Laws would need to be written to force title, lending, etc to use encrypted email to protect client data. And if that were the case; those encrypted emails will be initiated from the corporate end in our line of work. That communication will also provide an avenue to provide an encrypted response using the same platform.

This effectively negates individual notary’s need to invest in even a free solution like PGP let alone a subscription based one.

PGP has it’s flaws. The article was too simple in its direction of implementing it. A set of subkeys should be used. If one of the keys is compromised, you only need to revoke it and regenerate a new one. This negates the need to revoke the master key, the one that holds your digital identity. This strategy offers a much higher level of security.

All of it is moot anyway if your PC is compromised and you are the typical end-user who selects the easier way of utilizing the tools no matter the option used.

And just like PDFs… Microsoft formatted docs can ALL be unlocked with readily available tools. They are not secure.

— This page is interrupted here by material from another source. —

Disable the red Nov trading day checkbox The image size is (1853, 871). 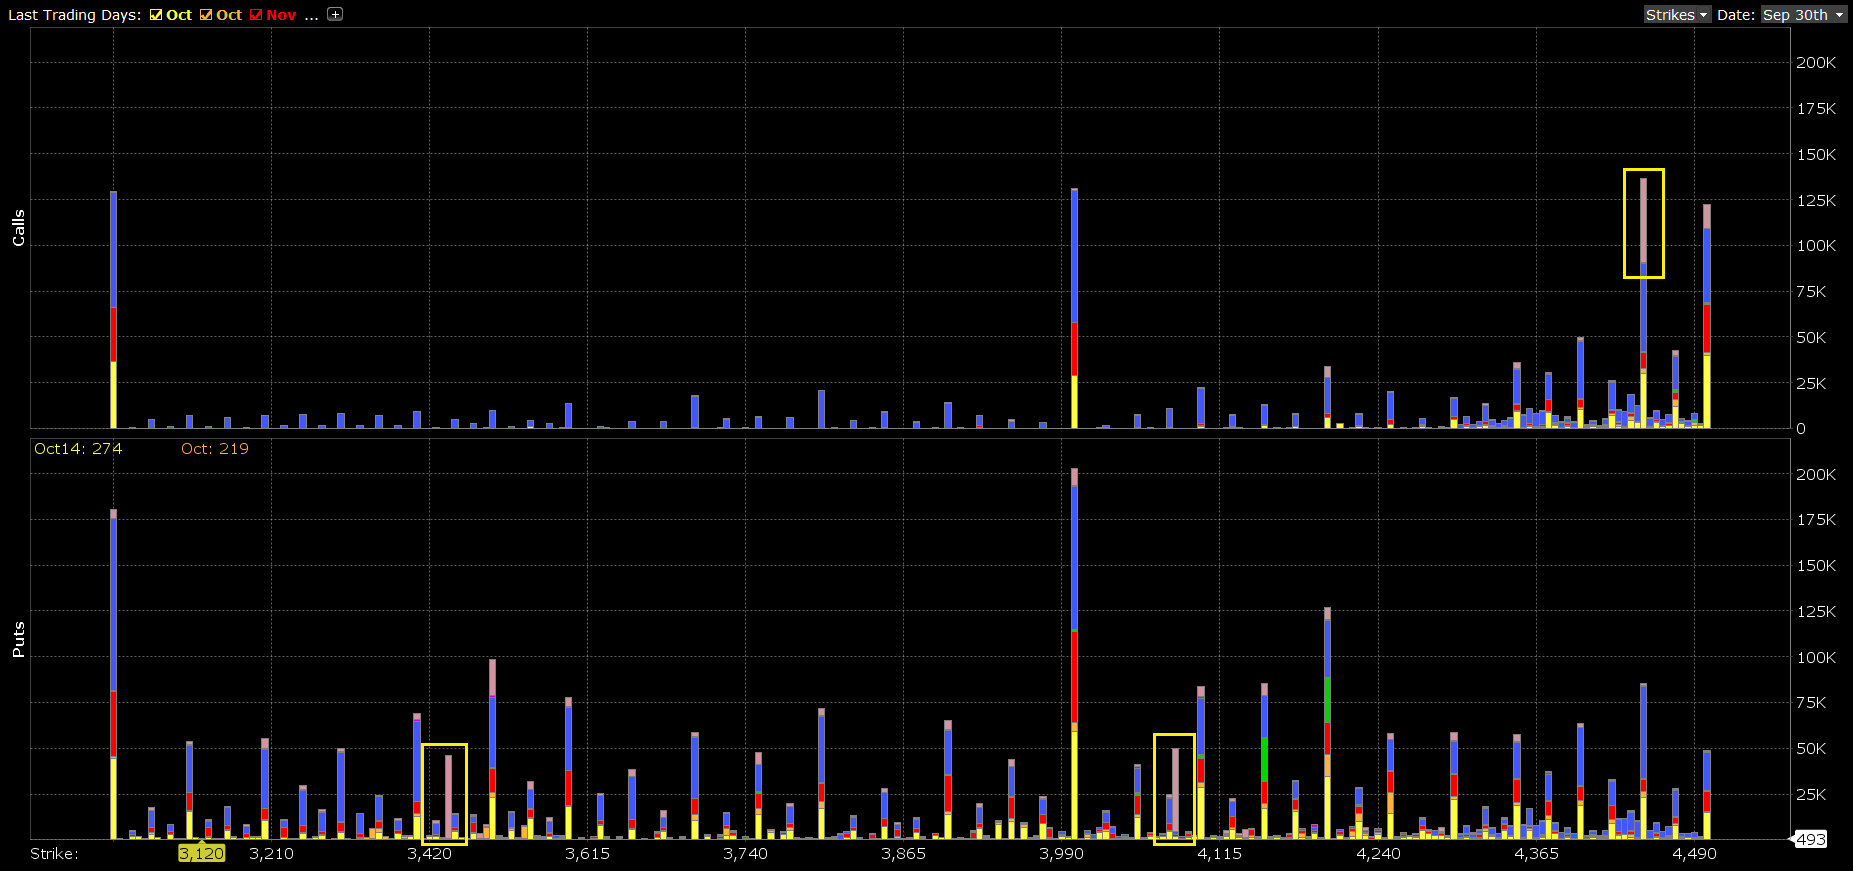pos(256,15)
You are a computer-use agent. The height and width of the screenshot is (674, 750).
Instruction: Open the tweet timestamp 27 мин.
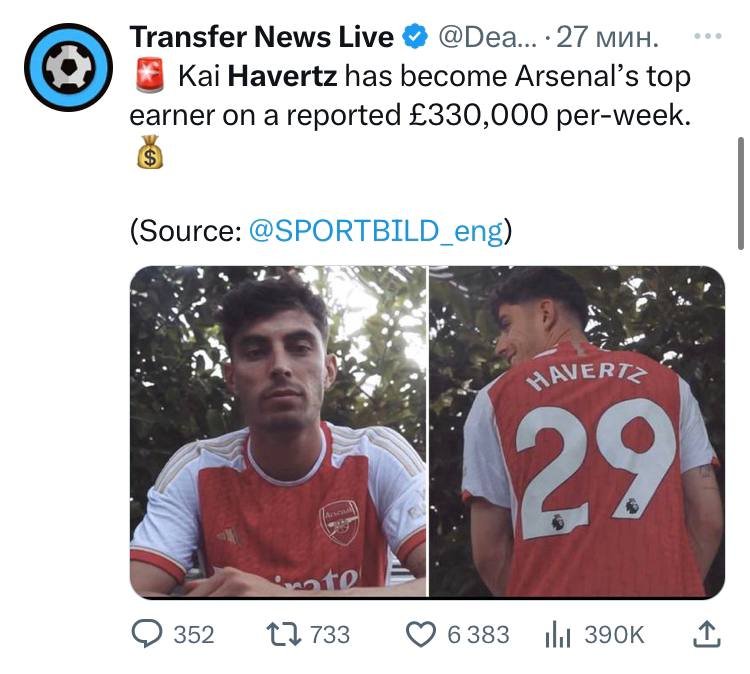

Most any password protected MS Office document can be opened in a matter of seconds to minutes.

When it comes to protecting a Word document (using Office 2016), I would follow these steps

  1. Open the document
  2. Click File
  3. Click Protect Document

The options are

  1. Always Open Read-Only
  2. Encrypt with Password
  3. Restrict Editing
  4. Add a Digital Signature
  5. Mark as Final

From what I’ve read, only “Encrypt with Password” will protect the information in the document from those who lack the password. The digital signature can’t be faked (unless you steal the secret key or trick the key-holder into signing something he/she shouldn’t), but the information in the document can be read by anyone. The others can be overridden, either with Word, or with other software.

I seldom use Adobe Acrobat, but I understand the situation is similar with that. There is an encryption option that’s reliable, but options that try to restrict the use of the document, for example, by preventing printing, can be overridden with other software.

Dominus, I am looking into using Office 365 as my way to send encrypted emails, my question in doing this is does the receiving party need to have an office 365 account as well or do they only need the password to open the email? I am confused as to how this works.


No they don’t.

It works like this:

You create an encrypted email. The recipient receives an email that tells them they have an encrypted email. That “notice” email will include a link that they must click. They will need to complete the next steps to authenticate themselves to be able to view the email in question.

They will also do this to reply to that email.

Nothing is actually done in Outlook, Thunderbird, or what ever email client they use other than receiving the original notice and clicking the link to access the email to read or respond.

The devs were working on Outlook integration when I was doing deployments. Not sure how that has turned out as I do not use the encryption part of the O365 offerings in our own business. We have no need for it & my transition from IT means I’m not keeping up with changes.

Note… a enterprise tier level of service was needed to get encryption. Plus you would need to be able to admin the service or pay someone to do it. Managed enterprise service required over a 1000s of seats before MS would even consider a contract.

Few companies did that. Think a end user base such as AA… it’s an airline.

I’m not sure if that is a feasible expense for a single notary.

Why do you think you would need it? Maybe we could address the concerns to help you decide.

And again …
You are only secure as you think you are. Office docs can be comprised. Digital signatures are included in that.